Изменить размер шрифта - +

— Смотрю на приборы — двигатель вырублен, а машину, — бортмеханик стер пот со лба, — трясет и трясет. На звук мы не обращаем внимания, только на вибрацию.

Сбоку от поленницы, низко пригибаясь, бежал человек, придерживая руками сползающую с головы каскетку.

— Кого привезли? — хриплым голосом спросил он и облизал росные от пота губы. Широкое лицо показалось Чертюку смешным: нос маленький, глазки маленькие, губы тонкие, а лицо — как рулевая баранка самосвала.

Бортмеханик стрельнул глазами в сторону Чертюка.

— Вот товарища к вам…

И не договорил, потому что Чертюк перебил его:

— Заместитель начальника управления…

— Товарищ Чертюк! — подхватил широколицый и, как почудилось Чертюку, яростно сверкнул своими птичьими, прямо как у воробья, глазами. — Я мастер бурбригады Сазаков.

 

Последним в поселок бурильщиков, убедившись, что ничего опасного нет, вернулся Иван Косых. Как ни в чем не бывало, он напился воды в сенцах, громыхая кружкой о ведро, а войдя в комнату, увидел Поликашина, небрежно повел головой в сторону факела.

— Во огонек, а?

Поликашин не ответил, он, сумрачно нахохлившийся, сидел в углу, притулившись спиной к выступающему из стены горбатому бревну.

— Что молчишь, дед? Язык проглотил? — Косых, не дожидаясь ответа, шаркнул распоротым сапогом по полу. — Видал, дед, чтобы осетр так сапог сумел распороть?
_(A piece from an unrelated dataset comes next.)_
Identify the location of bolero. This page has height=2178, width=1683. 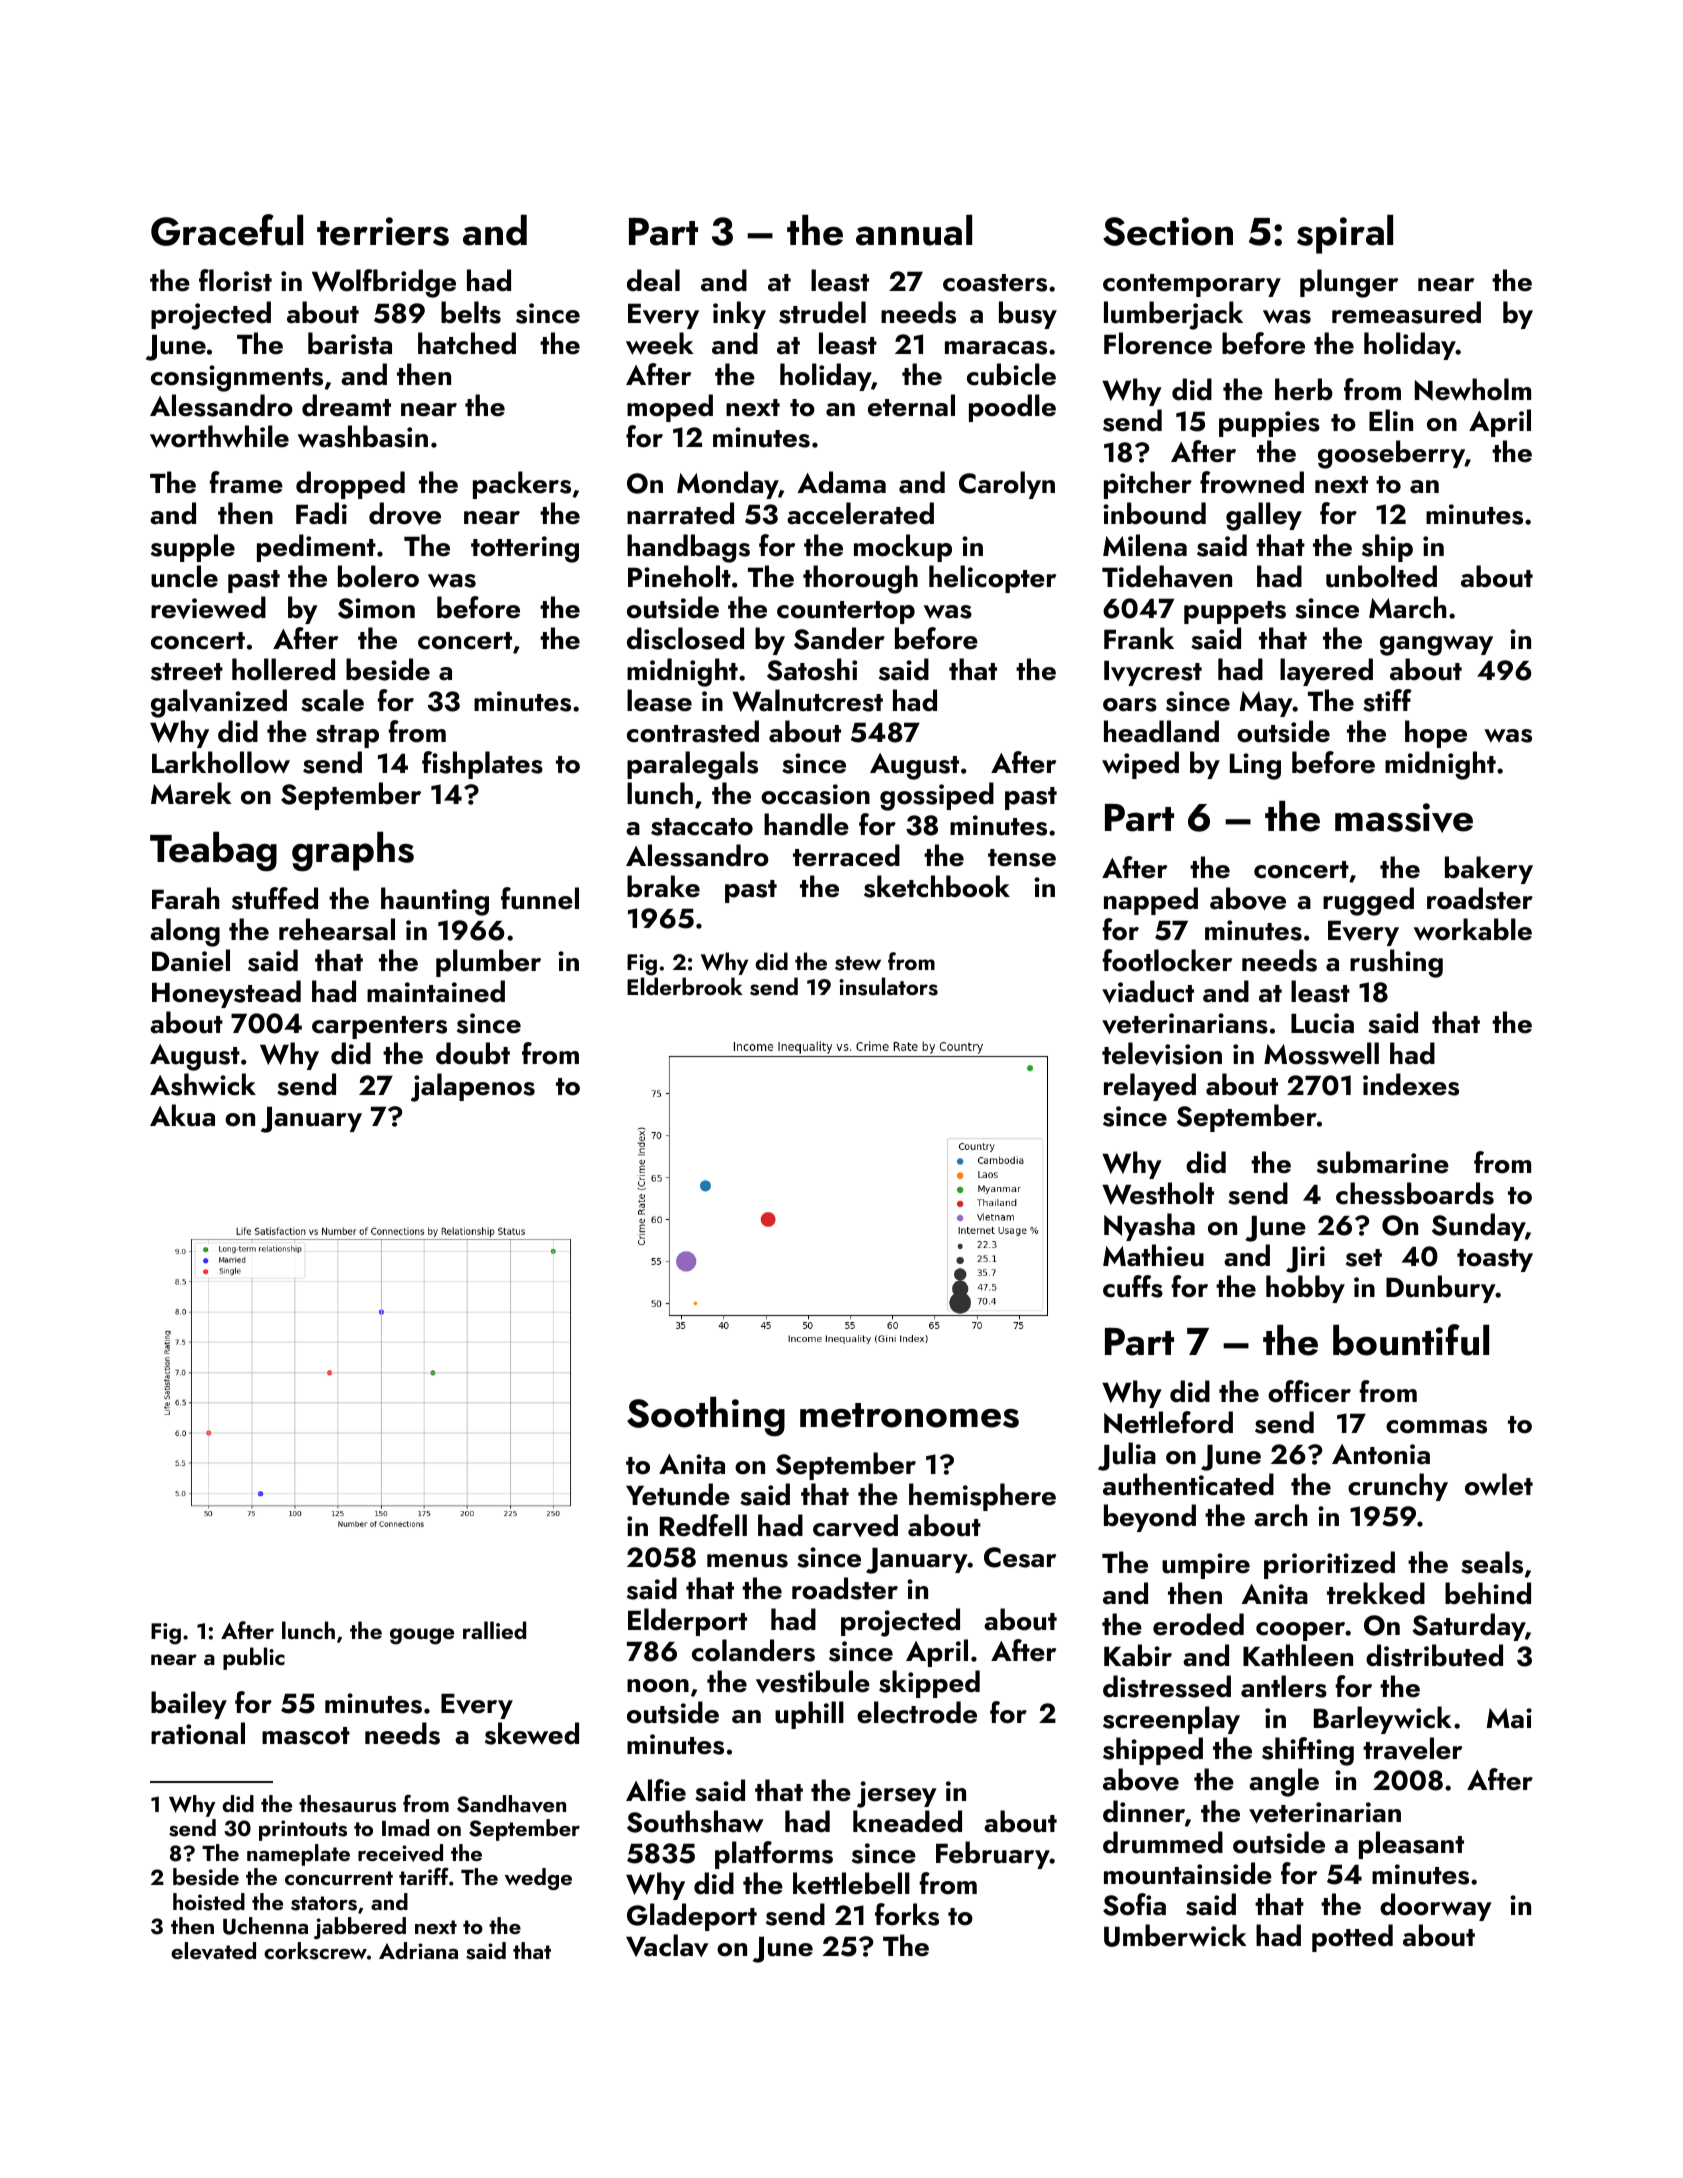
(378, 576).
До кости мог зацепить…

— А что, разве осетр? — холодно спросил Поликашин.

— Черт его знает. Может, и железяка, — Косых поморщился, — зацепил не помню где. А осетр мне рвал сапог вообще-то. Было такое, когда в рыболовной артели трубил. Только резиновый сапог-то…
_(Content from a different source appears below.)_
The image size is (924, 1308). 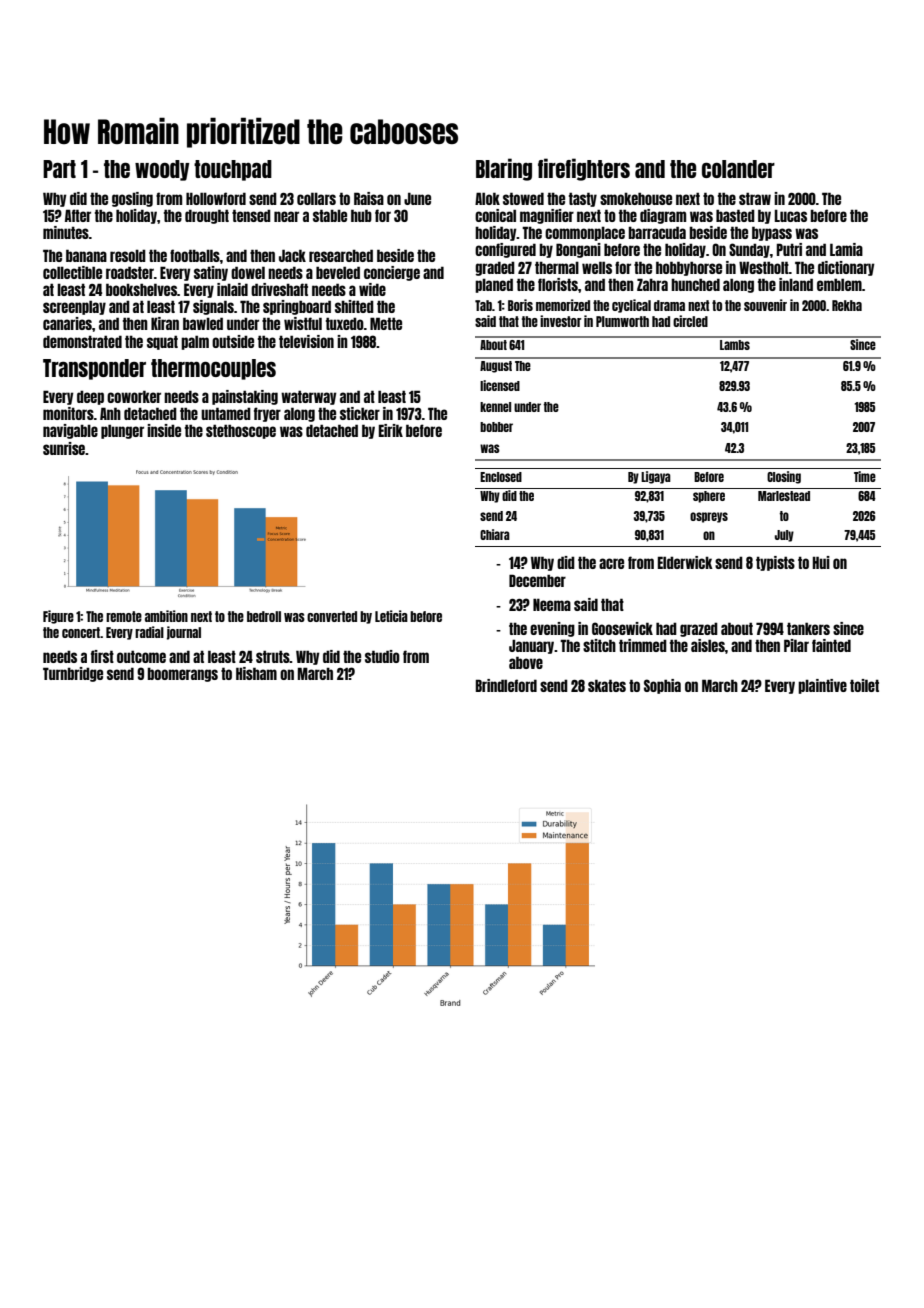 I want to click on collectible, so click(x=72, y=272).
— Трубил ли? Может, браконьерил?

— Опять двадцать пять! Тебе говоришь: белое, а ты талдычишь о черном…

Поликашин шевельнулся в углу, выглянул в окно, блики разбежались по его лицу, делая неузнаваемым, чужим.

— Чего огонь-то не зажигаешь? Фонтан и светит и греет? — хмыкнул Косых.

— А чего зря электро жечь? Годится еще…

— Экономный ты у нас.

— Не тебе чета… Свое-то ты до полушки считаешь, а чужое…

Добродушие с Косых как ветром сдуло. Он метнулся в угол, ухватил Поликашина за борт ватника.

— Ну повтори!..

— А что повторять-то? — Поликашин спокойно оторвал руки Косых от ватника, проговорил, как обычно, свежо и ровно: — Не распускайся-кось, Аника-воин. Если что, окорот найдется.

Косых круто, как солдат на учениях, повернулся. Сдерживая себя, сказал миролюбиво:

— Язык без костей, им до бесконечности молотить можно. Взял бы ты, дед, свою высоконравственную фразу назад, а?

— Слово не птица, — отозвался Поликашин, — вылетело — уже не вернешь.

— Ладно, философ, — сказал Косых остывшим голосом, — копалуху что ж не сварил?

— Вари сам.

— А ты что, моралист, не будешь мясо?

— Не буду.

— Сыт?

Поликашин не отозвался.

— А кто на вертолете пожаловал? Начальство?

— Начальник…

Косых с придыханием зевнул:

— Пока поспим. Минут шестьсот.

Поликашин шевельнулся, провел ладонью по столу, смахивая с него хорошо видимые в свете фонтана хлебные крошки.

— За копалуху тебя под товарищеский суд подвел бы…

— Больно жирно будет, — отозвался Косых.